The Macworld Expo in San Francisco at the beginning of 2001 marked a turning point for Apple, extending the company into digital music and photography. The new product Jobs was announcing was called iTunes. It wasn’t the first in the field, and it offered many of the same features as the SoundJam MP application it was based on.
But the difference was unmistakable. In every project Jobs had been connected with, he expounded on the need for elegance, ease of use, and artistry of design. iTunes was no exception.
With it, Macintosh users could copy tracks from a CD on to their computer, from where they could select any one and play it in an instant. They could also download MP3 music files from the internet. Even better, owners of portable MP3 players such as the popular Rio could use iTunes to download songs to the player.
Jobs told the audience: “iTunes is miles ahead of every other jukebox application, and we hope its dramatically simpler user interface will bring even more people into the digital music revolution.”
The world would soon learn that Jobs wasn’t just joining the revolution; he was about to reshape it.
Digital music players looked like a ready-made market, yet consumers hadn’t taken to them. Sales of the devices were anaemic. Why weren’t they selling better? Apple vice-president Greg Joswiak boiled it down to the basics: “The products stank.”
To Jobs it seemed that other companies weren’t offering any kind of competition. The entire playing field was his for the taking.

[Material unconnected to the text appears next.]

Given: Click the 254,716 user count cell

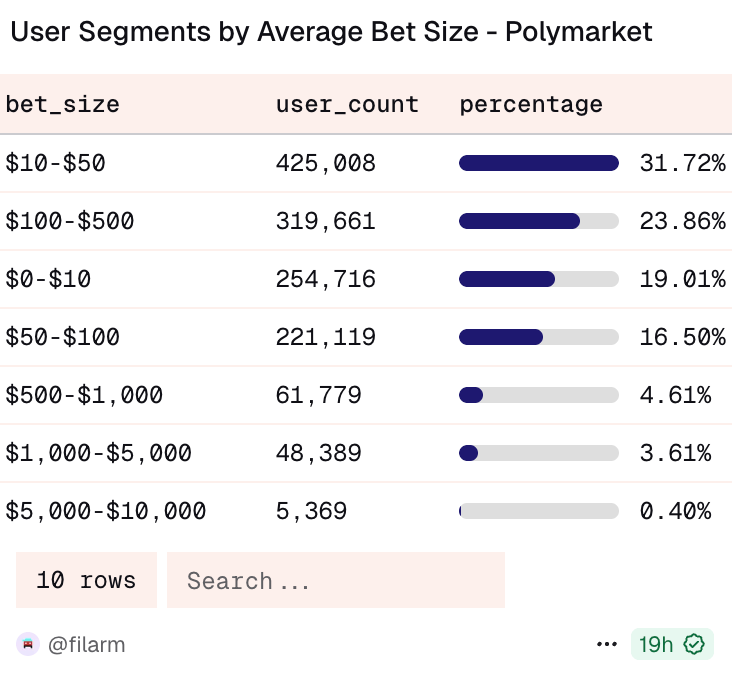Looking at the screenshot, I should tap(326, 279).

Even Jobs doesn’t always know where the next big thing will come from. One day a young itinerant high-tech consultant came to work at Apple with the rudiments of a design in his head for a handheld music player. It was a marriage made in high-tech heaven.
Tony Fadell had tried to sell the idea for a business that would combine a hardware element — an MP3 player — with a Napster-like music source. It was just what Apple was looking for. Fadell decided to base the new design on an existing product, PortalPlayer, from a company in California. PortalPlayer was working on designs for at least two MP3 players, one of them not much bigger than a cigarette packet.
The prototypes were “fairly ugly”, according to PortalPlayer’s Ben Knauss. One in particular was “typical of an interface done by hardware guys. It looked like an FM radio with a bunch of buttons”.
Jobs stayed close to the project, his brilliance as a marketer and his flawless taste in design shining through in his demands for the highest standards. Knauss recalled: “Steve would be horribly offended if he couldn’t get to the song he wanted in less than three pushes of a button.” Every day, Knauss said, there were comments from Jobs on the improvements he wanted.